Lady Hertford, qui était une très belle femme, donnait de superbes routs. J'y rencontrai souvent lady Monck, fort jolie femme, ainsi que ses deux filles, lord Borington, aimant extrêmement les arts, et dont la conversation me plaisait beaucoup, et une foule d'autres personnes qui me composèrent bientôt une société, quoi qu'on en dise de la retenue anglaise.

La femme de Londres la plus à la mode à cette époque était la duchesse de Devonshire. J'avais souvent entendu parler de sa beauté et de son caractère influent en politique, et lorsque j'allai lui faire visite, elle me reçut de la manière la plus aimable.
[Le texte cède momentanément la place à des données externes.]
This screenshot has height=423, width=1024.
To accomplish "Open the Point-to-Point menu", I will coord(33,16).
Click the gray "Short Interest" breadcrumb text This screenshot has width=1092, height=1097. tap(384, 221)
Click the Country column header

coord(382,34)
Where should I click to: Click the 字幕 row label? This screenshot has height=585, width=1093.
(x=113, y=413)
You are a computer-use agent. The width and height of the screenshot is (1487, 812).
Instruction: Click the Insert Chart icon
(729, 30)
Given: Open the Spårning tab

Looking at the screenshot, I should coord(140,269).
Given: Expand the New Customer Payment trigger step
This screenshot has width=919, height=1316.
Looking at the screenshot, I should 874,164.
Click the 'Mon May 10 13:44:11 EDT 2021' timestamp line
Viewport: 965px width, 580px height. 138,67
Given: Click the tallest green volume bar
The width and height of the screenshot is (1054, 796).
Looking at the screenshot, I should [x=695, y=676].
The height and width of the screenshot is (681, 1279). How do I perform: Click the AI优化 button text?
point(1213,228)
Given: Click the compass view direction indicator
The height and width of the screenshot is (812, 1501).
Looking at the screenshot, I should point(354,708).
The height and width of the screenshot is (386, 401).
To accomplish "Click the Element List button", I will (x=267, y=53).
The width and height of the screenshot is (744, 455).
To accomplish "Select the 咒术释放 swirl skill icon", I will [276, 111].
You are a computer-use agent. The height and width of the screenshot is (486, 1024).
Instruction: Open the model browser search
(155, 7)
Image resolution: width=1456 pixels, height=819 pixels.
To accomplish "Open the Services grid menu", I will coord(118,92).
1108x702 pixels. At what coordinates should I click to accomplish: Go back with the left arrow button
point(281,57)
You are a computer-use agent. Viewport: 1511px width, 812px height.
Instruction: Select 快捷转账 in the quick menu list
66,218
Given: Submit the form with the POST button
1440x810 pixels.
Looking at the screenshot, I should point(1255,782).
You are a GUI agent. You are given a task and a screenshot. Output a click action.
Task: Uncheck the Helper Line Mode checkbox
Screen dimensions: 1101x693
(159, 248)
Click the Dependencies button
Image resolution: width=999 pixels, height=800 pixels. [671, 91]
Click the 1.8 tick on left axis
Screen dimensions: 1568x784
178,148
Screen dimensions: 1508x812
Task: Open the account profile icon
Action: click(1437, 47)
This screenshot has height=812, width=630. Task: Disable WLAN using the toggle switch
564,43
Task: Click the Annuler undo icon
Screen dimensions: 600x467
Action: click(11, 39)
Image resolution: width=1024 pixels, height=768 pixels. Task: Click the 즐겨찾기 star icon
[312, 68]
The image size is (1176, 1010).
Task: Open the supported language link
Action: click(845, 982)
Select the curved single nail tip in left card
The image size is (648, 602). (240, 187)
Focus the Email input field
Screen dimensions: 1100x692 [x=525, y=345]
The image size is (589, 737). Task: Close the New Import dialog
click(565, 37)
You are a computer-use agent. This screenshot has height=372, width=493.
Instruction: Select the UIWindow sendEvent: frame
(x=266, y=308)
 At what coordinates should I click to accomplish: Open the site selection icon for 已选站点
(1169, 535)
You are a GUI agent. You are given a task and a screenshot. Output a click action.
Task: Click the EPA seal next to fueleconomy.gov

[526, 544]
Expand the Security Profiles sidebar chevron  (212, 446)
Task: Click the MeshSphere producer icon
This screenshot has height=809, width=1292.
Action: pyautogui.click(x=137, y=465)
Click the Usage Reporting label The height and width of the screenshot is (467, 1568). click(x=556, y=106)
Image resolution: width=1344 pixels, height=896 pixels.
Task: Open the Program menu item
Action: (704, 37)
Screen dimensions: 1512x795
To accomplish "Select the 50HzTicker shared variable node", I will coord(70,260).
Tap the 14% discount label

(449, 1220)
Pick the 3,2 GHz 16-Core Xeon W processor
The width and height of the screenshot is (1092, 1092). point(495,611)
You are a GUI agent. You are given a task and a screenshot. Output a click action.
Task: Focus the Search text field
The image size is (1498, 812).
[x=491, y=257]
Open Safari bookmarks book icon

Elle pouvait alors avoir quarante-cinq ans. Ses traits étaient fort réguliers; mais je ne fus pas frappée de sa beauté. Elle avait le teint trop animé, et son malheur voulait qu'elle eût un oeil dont elle ne voyait plus. Comme à cette époque on portait les cheveux sur le front, elle cachait cet oeil sous une masse de boucles, ce qui ne parvenait point à dissimuler une défectuosité aussi grave. La duchesse de Devonshire était assez grande, d'un embonpoint qui, à l'âge qu'elle avait, réussit fort bien, et ses manières faciles étaient extrêmement gracieuses.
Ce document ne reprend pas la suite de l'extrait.